Our data show genetic differences in the propensity for islet autoimmunity among KPD subgroups. A higher T1D GRS is associated with being classified as having A+β− KPD and a lower T1D GRS with being classified as having A−β+ KPD. Future research in individuals of non-White ancestry should generate ethnic-specific cutoffs in T1D GRS to classify patients with KPD with greater etiologic precision.
This article contains supplementary material online at https://doi.org/10.2337/figshare.23638950.
D.O. and S.N.M. are joint first authors.
Article Information
Acknowledgments. The authors thank the staff of the Ben Taub General Hospital KPD clinic and all the study participants.
Funding. This work was supported by National Institute of Diabetes and Digestive and Kidney Diseases, National Institutes of Health, grant R01-DK104832 and the Rutherford Chair, Baylor-St. Luke’s Medical Center/Baylor College of Medicine (to A.B.) and a Diabetes UK Harry Keen Fellowship (16/0005529) (to R.A.O.).
Duality of Interest.

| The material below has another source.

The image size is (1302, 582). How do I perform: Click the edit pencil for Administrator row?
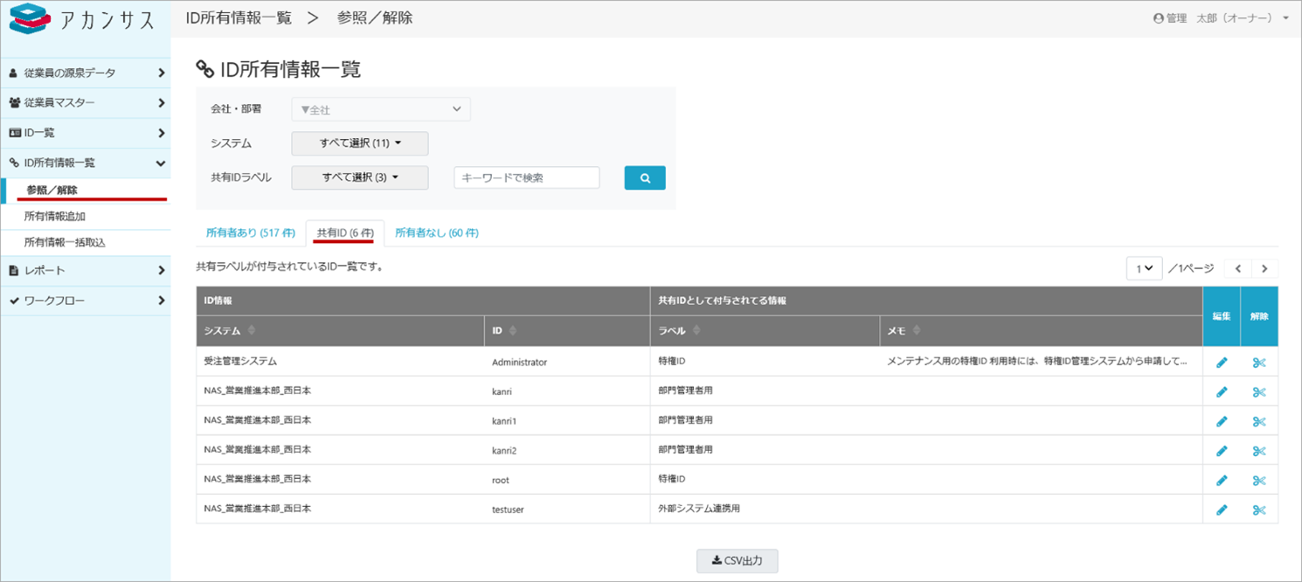[1222, 363]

R.A.O. previously had UK Medical Research Council confidence-in-concept funding to develop a T1D GRS biochip with Randox Laboratories. No other potential conflicts of interest relevant to this article were reported.

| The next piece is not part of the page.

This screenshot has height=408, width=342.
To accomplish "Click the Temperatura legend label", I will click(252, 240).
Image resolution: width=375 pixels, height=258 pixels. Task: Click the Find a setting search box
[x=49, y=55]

Author Contributions. D.O. and S.N.M. collected and organized the longitudinal data and biosamples. S.N.M., R.A.O., and A.B. analyzed the results and drafted the manuscript. C.S.H. performed the autoantibody assays. R.G. and N.R. performed the clinical assessments and biochemical classification and monitored the metabolic status of the patients with KPD. M.N.W. and R.A.O. performed the genetic assays and analyzed the results. R.A.O. and A.B. designed the study and researched the data. All authors reviewed the manuscript and contributed to the discussion. R.A.O. and A.B. are the guarantors of this work and, as such, had full access to all the data in the study and take responsibility for accuracy of the data and the integrity of the data analysis.